Location entre particuliers : Abritel devant la justice pour tromperie

20,4 MILLIARDS €
En 2020, HOmeAway France a réalisé un chiffre d'affaires de 20,4
milliards d'euros.

La plateforme Abritel est dans la tourmente en France. Se partageant un marché juteux avec d’autres plateformes comme Airbnb, celui de la location entre particuliers, elle est dans le collimateur de la DGCCRF qui l’assigne en justice pour « pratique commerciale trompeuse ». En cause ? Un manque de contrôles sur les annonces postées sur le site.

Abritel met en avant les contrôles… mais ne les réalise pas

Contrôlée par le géant des voyages Expedia, Abritel a été ciblée par la Direction Générale de la Concurrence, de la Consommation et de la Répression des Fraudes (DGCCRF) après plusieurs plaintes et signalements de clients floués. Or, dans son enquête, selon le journal Les Echos, la DGCCRF aurait identifié une discrépance entre les propos tenus par Abitel pour rassurer les clients et les contrôles effectivement réalisés au niveau des annonces.

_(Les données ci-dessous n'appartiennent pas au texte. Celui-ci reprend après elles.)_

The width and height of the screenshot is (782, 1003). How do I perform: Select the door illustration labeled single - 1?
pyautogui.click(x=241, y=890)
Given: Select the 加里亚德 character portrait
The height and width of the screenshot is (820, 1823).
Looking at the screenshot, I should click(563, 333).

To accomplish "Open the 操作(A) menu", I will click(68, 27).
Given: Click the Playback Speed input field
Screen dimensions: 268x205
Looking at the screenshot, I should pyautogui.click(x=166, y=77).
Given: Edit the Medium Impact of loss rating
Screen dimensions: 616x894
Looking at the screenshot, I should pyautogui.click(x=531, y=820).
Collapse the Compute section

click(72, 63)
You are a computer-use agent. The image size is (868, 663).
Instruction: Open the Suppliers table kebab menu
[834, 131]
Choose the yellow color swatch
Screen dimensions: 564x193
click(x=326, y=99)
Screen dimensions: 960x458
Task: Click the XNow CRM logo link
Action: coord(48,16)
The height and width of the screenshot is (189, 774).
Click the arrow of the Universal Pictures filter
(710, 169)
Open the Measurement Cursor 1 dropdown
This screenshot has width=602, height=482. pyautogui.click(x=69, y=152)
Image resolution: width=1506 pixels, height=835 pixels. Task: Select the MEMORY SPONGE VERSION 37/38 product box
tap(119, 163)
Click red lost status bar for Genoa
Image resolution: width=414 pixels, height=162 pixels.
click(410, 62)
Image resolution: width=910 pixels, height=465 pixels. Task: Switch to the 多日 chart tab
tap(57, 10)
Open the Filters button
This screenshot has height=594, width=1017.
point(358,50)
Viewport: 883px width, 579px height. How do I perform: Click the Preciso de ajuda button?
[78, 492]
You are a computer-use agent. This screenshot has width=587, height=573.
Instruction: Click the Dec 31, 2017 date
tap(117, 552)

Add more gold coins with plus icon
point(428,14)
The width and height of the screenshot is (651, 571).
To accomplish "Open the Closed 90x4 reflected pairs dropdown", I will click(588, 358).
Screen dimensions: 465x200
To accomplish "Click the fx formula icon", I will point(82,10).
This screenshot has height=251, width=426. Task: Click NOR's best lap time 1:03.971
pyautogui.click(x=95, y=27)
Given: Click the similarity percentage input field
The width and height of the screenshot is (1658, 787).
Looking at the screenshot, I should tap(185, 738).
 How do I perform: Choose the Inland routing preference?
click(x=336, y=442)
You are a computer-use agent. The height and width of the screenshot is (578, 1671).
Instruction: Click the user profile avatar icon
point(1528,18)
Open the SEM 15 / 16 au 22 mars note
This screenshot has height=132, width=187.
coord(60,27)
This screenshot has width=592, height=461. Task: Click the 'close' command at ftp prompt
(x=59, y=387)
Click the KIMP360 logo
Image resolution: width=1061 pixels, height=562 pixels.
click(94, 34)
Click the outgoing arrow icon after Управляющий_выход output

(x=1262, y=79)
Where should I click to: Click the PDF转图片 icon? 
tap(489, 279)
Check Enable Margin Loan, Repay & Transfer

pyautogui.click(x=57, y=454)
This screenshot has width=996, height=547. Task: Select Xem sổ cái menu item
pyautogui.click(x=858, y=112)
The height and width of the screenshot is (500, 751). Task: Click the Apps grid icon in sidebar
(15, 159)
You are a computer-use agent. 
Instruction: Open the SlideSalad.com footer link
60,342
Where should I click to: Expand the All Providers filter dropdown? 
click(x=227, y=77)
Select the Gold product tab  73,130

Pour les enquêteurs, Abritel présente des « allégations » au niveau de la sécurité des annonces, qui rassurent les clients « au moment de réserver ou mettre en location un hébergement », explique la Répression des Fraudes au journal Les Echos. Toutefois, « la portée pratique de ces allégations est dans les faits largement limitée au sein des documents contractuels encadrant l'utilisation de la plateforme ». Les contrôles annoncés ne sont pas réalisés, ce qui a donné lieu à de nombreuses fraudes.

Pour la Répression des Fraudes, « la contradiction entre la communication commerciale de la plateforme et la réalité du service apporté sont susceptibles d'induire en erreur le consommateur et caractérise le délit de pratiques commerciales trompeuses, réprimé par l'article L. 121-2 du code de la consommation ». Abritel devra donc s’expliquer devant la justice.

Abritel affiche sa confiance mais risque gros

La société Abritel, interrogée par l’AFP, se dit étonnée d’une telle assignation en justice mais ne semble pas inquiète. Elle déclare avoir changé la communication « en direction du consommateur » afin de l’inciter à utiliser le service de paiement interne à la plateforme, et donc plus sécurisé, selon elle.

Mais malgré la confiance, Abritel risque gros : si la justice donne raison à la DGCCRF et juge Abritel coupable de pratique commerciale trompeuse, ce sont les clients lésés qui pourraient plus facilement demander des réparations. Notamment les près de 64 clients qui, en mars 2021, ont lancé une action de groupe pour un préjudice estimé à plus de 200.000 euros au total. Les plaignants accusent Abritel d’avoir permis la publication d’annonces pour des biens inexistants.